NEWVectors or files. Pick a path.Start →
    Retrieval
    16 min read
    Updated 2026-06-19

    Diversity-Aware Retrieval: How Agents Avoid Twenty Near-Duplicate Results

    Top-k similarity search hands an agent the same evidence twenty times over. This guide teaches the algorithms that fix it: Maximal Marginal Relevance, determinantal point processes, submodular facility-location selection, and redundancy-aware context packing, then shows how to wire diverse selection into a Mixpeek retriever.

    Diversity
    Maximal Marginal Relevance
    Determinantal Point Processes
    Submodular Selection
    Context Packing
    Retrieval

    The Problem: Top-k Is Not the Same as Top-k Useful



    A nearest-neighbor search returns the k items closest to the query vector. Sort by similarity, take the first ten, done. For a single fact lookup that is fine. For an agent assembling evidence it is quietly broken, because similarity to the query and usefulness as a set are not the same thing.

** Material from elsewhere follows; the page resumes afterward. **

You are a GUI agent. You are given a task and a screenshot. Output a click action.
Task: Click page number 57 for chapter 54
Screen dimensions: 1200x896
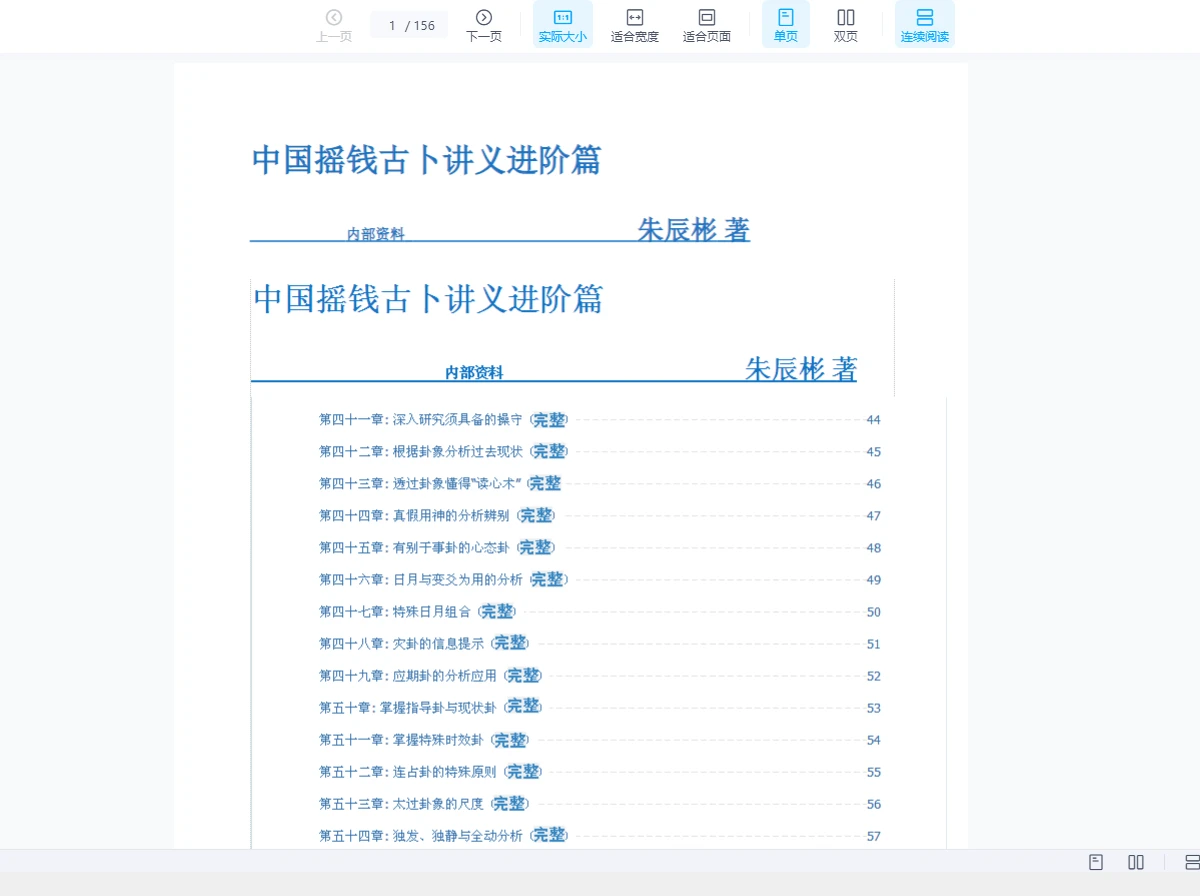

    Picture an agent searching a video archive for "the moment the speaker reveals the product." Scene segmentation produced eight near-identical keyframes of that one reveal, all embedded close to the query. Plain top-10 returns six copies of the reveal and nothing else. The agent now has high relevance and almost no information. The shots before and after the reveal, the audience reaction, the on-screen price that flashed two seconds later, all of it sits at rank eleven and beyond, crowded out by duplicates.

    This shows up everywhere an agent reads unstructured content:

  1. Video. Adjacent frames and shots of the same scene cluster together and flood the results.
  2. Documents. The same boilerplate clause appears in fifty contracts; a query for it returns fifty rows that say the same thing.
  3. Audio. A repeated jingle or a recurring phrase dominates the top of every related query.
  4. RAG context windows. You can fit maybe twelve chunks in the prompt. Three of them being paraphrases of each other wastes a third of the agent's working memory.


  5. The fix is to stop optimizing each result in isolation and start optimizing the set. You want the most relevant, least redundant subset that fits the budget. That is diversity-aware retrieval, and there is a clean body of theory behind it.

    Relevance of a Set Is Not the Sum of Relevances



    The core insight is that the value of adding an item depends on what you have already selected. The fifth photo of the same reveal adds almost nothing because the first four already carried that information. The first photo of the audience reaction adds a lot because nothing in the set covered it yet.

    Formally, the value of a set has diminishing returns: adding an item to a larger set helps less than adding it to a smaller one. A function with that property is called submodular, and submodularity is the mathematical backbone of every method below. It is exactly the right shape for "I already have this information, so the marginal worth of more of the same is low."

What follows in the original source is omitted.